Please update the rows below by replacing "At what coordinates should I click" with "Where do I click" wherever it occurs, keeping everything else the same.
(begin)
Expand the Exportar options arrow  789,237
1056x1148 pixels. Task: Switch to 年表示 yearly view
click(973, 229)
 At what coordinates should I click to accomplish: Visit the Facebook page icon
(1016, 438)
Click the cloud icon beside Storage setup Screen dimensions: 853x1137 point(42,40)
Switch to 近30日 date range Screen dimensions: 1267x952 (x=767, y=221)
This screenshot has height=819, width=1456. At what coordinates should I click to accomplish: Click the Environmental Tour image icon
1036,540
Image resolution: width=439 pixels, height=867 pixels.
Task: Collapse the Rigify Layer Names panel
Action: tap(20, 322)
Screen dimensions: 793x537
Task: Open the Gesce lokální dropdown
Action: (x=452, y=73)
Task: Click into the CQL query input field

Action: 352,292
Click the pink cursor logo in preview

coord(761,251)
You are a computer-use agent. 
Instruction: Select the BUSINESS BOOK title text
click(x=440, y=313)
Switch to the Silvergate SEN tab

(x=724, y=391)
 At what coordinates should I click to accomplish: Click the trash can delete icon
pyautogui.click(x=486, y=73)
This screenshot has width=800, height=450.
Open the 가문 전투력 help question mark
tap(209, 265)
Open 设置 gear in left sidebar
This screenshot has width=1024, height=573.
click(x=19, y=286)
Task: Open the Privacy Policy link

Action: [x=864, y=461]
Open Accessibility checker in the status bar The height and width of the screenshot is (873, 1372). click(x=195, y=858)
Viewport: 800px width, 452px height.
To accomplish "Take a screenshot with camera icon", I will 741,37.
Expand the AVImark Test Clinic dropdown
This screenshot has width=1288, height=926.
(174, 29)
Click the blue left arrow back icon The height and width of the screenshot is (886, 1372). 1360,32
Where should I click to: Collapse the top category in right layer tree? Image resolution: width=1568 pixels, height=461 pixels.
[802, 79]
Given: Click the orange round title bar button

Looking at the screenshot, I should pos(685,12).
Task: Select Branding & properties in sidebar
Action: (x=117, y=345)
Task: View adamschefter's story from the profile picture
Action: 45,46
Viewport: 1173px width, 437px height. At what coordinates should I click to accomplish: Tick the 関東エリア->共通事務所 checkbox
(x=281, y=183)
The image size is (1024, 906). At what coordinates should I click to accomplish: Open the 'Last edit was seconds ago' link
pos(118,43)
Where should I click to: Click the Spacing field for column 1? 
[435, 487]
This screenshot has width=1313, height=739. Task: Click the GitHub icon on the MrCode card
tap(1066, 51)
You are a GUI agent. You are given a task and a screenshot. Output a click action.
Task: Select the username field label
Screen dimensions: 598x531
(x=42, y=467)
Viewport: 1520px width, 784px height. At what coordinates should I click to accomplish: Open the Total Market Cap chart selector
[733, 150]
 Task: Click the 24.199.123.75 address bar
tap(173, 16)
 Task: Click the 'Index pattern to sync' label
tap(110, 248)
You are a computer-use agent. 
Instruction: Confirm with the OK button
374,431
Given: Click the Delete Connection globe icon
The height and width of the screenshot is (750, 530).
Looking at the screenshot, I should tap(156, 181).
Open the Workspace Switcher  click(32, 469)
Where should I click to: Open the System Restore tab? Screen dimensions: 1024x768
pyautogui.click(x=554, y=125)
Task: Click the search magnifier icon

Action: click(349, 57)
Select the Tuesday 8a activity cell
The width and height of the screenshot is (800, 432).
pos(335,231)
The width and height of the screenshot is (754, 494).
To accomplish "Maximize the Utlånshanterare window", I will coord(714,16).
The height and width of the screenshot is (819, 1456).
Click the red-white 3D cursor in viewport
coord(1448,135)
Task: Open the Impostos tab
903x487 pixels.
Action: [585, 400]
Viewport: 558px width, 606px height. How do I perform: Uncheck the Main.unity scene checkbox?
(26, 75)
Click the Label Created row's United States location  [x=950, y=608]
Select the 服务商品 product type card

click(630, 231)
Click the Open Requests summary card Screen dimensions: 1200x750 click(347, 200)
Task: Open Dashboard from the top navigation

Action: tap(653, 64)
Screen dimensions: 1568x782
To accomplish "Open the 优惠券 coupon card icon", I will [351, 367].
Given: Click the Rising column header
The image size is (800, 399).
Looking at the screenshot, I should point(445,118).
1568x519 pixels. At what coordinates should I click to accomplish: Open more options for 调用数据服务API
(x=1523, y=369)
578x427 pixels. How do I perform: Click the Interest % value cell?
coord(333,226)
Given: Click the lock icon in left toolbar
(end)
◆ **TASK OUTPUT**:
Expand the Exportar options arrow  789,237
1056x1148 pixels. Task: Switch to 年表示 yearly view
click(973, 229)
 Where do I click to accomplish: Visit the Facebook page icon
(1016, 438)
Click the cloud icon beside Storage setup Screen dimensions: 853x1137 point(42,40)
Switch to 近30日 date range Screen dimensions: 1267x952 (x=767, y=221)
This screenshot has height=819, width=1456. Where do I click to accomplish: Click the Environmental Tour image icon
1036,540
Image resolution: width=439 pixels, height=867 pixels.
Task: Collapse the Rigify Layer Names panel
Action: tap(20, 322)
Screen dimensions: 793x537
Task: Open the Gesce lokální dropdown
Action: (x=452, y=73)
Task: Click into the CQL query input field

Action: 352,292
Click the pink cursor logo in preview

coord(761,251)
You are a computer-use agent. 
Instruction: Select the BUSINESS BOOK title text
click(x=440, y=313)
Switch to the Silvergate SEN tab

(x=724, y=391)
 Where do I click to accomplish: Click the trash can delete icon
pyautogui.click(x=486, y=73)
This screenshot has width=800, height=450.
Open the 가문 전투력 help question mark
tap(209, 265)
Open 设置 gear in left sidebar
This screenshot has width=1024, height=573.
click(x=19, y=286)
Task: Open the Privacy Policy link

Action: [x=864, y=461]
Open Accessibility checker in the status bar The height and width of the screenshot is (873, 1372). click(x=195, y=858)
Viewport: 800px width, 452px height.
To accomplish "Take a screenshot with camera icon", I will 741,37.
Expand the AVImark Test Clinic dropdown
This screenshot has width=1288, height=926.
(174, 29)
Click the blue left arrow back icon The height and width of the screenshot is (886, 1372). 1360,32
Where should I click to: Collapse the top category in right layer tree? Image resolution: width=1568 pixels, height=461 pixels.
[802, 79]
Given: Click the orange round title bar button

Looking at the screenshot, I should pos(685,12).
Task: Select Branding & properties in sidebar
Action: (x=117, y=345)
Task: View adamschefter's story from the profile picture
Action: 45,46
Viewport: 1173px width, 437px height. Where do I click to accomplish: Tick the 関東エリア->共通事務所 checkbox
(x=281, y=183)
The image size is (1024, 906). Where do I click to accomplish: Open the 'Last edit was seconds ago' link
pos(118,43)
Where should I click to: Click the Spacing field for column 1? 
[435, 487]
This screenshot has width=1313, height=739. Task: Click the GitHub icon on the MrCode card
tap(1066, 51)
You are a GUI agent. You are given a task and a screenshot. Output a click action.
Task: Select the username field label
Screen dimensions: 598x531
(x=42, y=467)
Viewport: 1520px width, 784px height. Where do I click to accomplish: Open the Total Market Cap chart selector
[733, 150]
 Task: Click the 24.199.123.75 address bar
tap(173, 16)
 Task: Click the 'Index pattern to sync' label
tap(110, 248)
You are a computer-use agent. 
Instruction: Confirm with the OK button
374,431
Given: Click the Delete Connection globe icon
The height and width of the screenshot is (750, 530).
Looking at the screenshot, I should tap(156, 181).
Open the Workspace Switcher  click(32, 469)
Where should I click to: Open the System Restore tab? Screen dimensions: 1024x768
pyautogui.click(x=554, y=125)
Task: Click the search magnifier icon

Action: click(349, 57)
Select the Tuesday 8a activity cell
The width and height of the screenshot is (800, 432).
pos(335,231)
The width and height of the screenshot is (754, 494).
To accomplish "Maximize the Utlånshanterare window", I will coord(714,16).
The height and width of the screenshot is (819, 1456).
Click the red-white 3D cursor in viewport
coord(1448,135)
Task: Open the Impostos tab
903x487 pixels.
Action: [585, 400]
Viewport: 558px width, 606px height. How do I perform: Uncheck the Main.unity scene checkbox?
(26, 75)
Click the Label Created row's United States location  [x=950, y=608]
Select the 服务商品 product type card

click(630, 231)
Click the Open Requests summary card Screen dimensions: 1200x750 click(347, 200)
Task: Open Dashboard from the top navigation

Action: tap(653, 64)
Screen dimensions: 1568x782
To accomplish "Open the 优惠券 coupon card icon", I will [351, 367].
Given: Click the Rising column header
The image size is (800, 399).
Looking at the screenshot, I should point(445,118).
1568x519 pixels. Where do I click to accomplish: Open more options for 调用数据服务API
(x=1523, y=369)
578x427 pixels. How do I perform: Click the Interest % value cell?
coord(333,226)
Given: Click the lock icon in left toolbar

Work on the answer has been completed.